April 11, 2024

CFA Says Little Progress in Reducing Foodborne Illness

The Centers for Disease Control and Prevention released their annual report on the incidence of foodborne illness in the United States on Tuesday. It shows there has been little progress made on the prevention of food poisoning outbreaks in recent years. Salmonella and Campylobacter are the two bacteria that cause the most illness. Progress in reducing illness caused by E. coli O157:H7 bacteria has stalled.

CDC-2013-FBI-reportThe data showed an increase in Campylobacter infections, but there was a small decrease in Salmonella illnesses when compared to 2010-2012. But Christopher Waldrop, Director of the Food Policy Institute at the Consumer Federation of America (CFA) said, “for most pathogens, we haven’t really been able to move the needle win recent years. The decrease in Salmonella illnesses is positive, but it’s too early to tell if that will be sustained.”

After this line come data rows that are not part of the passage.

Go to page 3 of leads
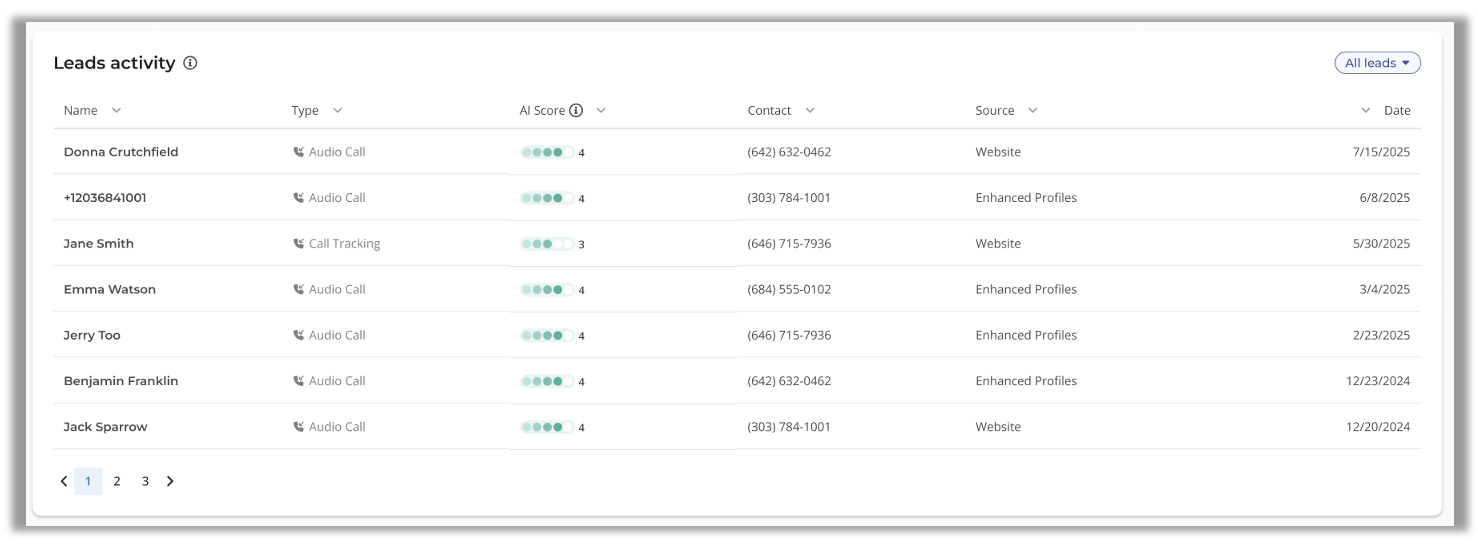 click(145, 482)
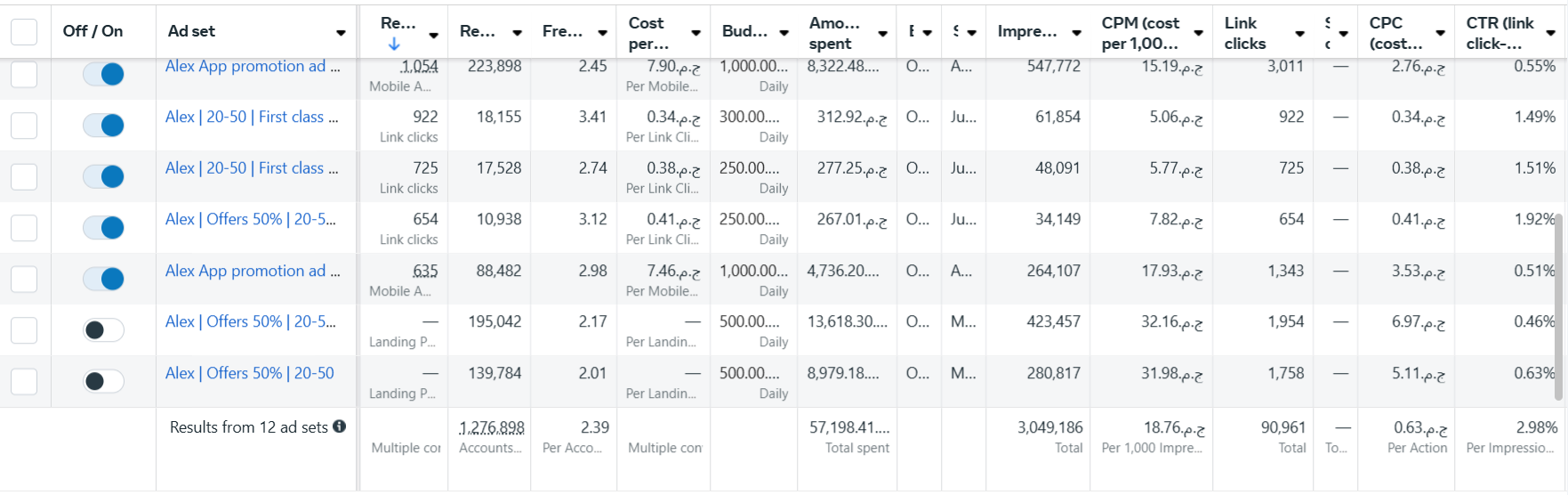Expand the Cost per result column menu
This screenshot has width=1568, height=495.
(696, 33)
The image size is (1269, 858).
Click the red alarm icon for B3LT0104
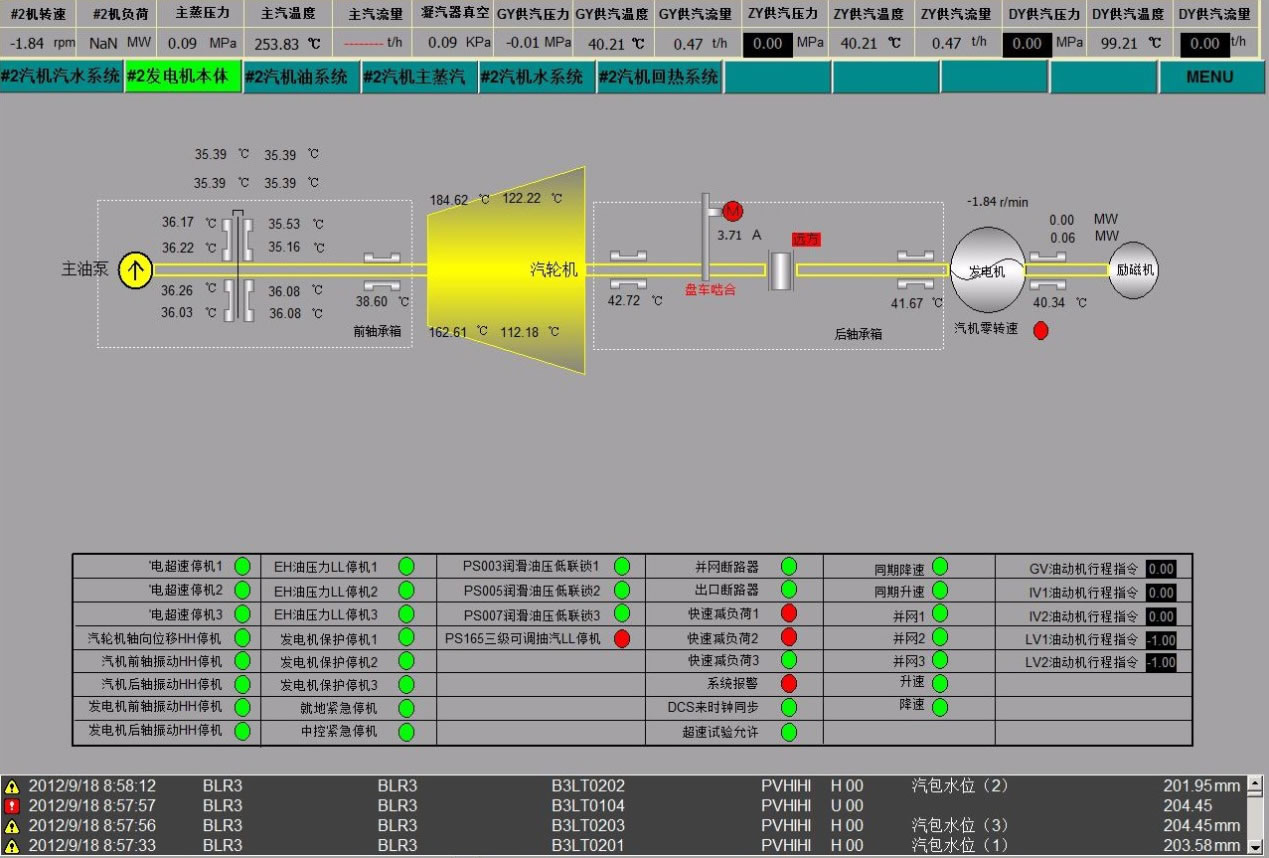coord(12,806)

Salmonella and Campylobacter cause a lot of illness among older adults and children under the age of five. The incidence of Salmonella infections is 15.19 cases per 100,000 population, which is much higher than the 2020 National Health Objective of 11.40 cases per 100,000 population.

Salmonella and Campylobacter infections are associated with raw or undercooked poultry; most of that is sold as parts. USDA’s FSIS found high contamination rates from those two bacteria on poultry parts in a 2012 baseline study. While the government is developing a Salmonella performance plan, outbreaks such as the Foster Farms chicken outbreak, which is ongoing after a year, shows there is much work to do.

Unfortunately, E. coli O157:H7 infections may be increasing. Non-O157:H7 STEC bacteria, which were recently declared contaminants by the government, are also trending upwards. And there is no progress on cases of listeriosis, caused by the Listeria monocytogenes bacterium.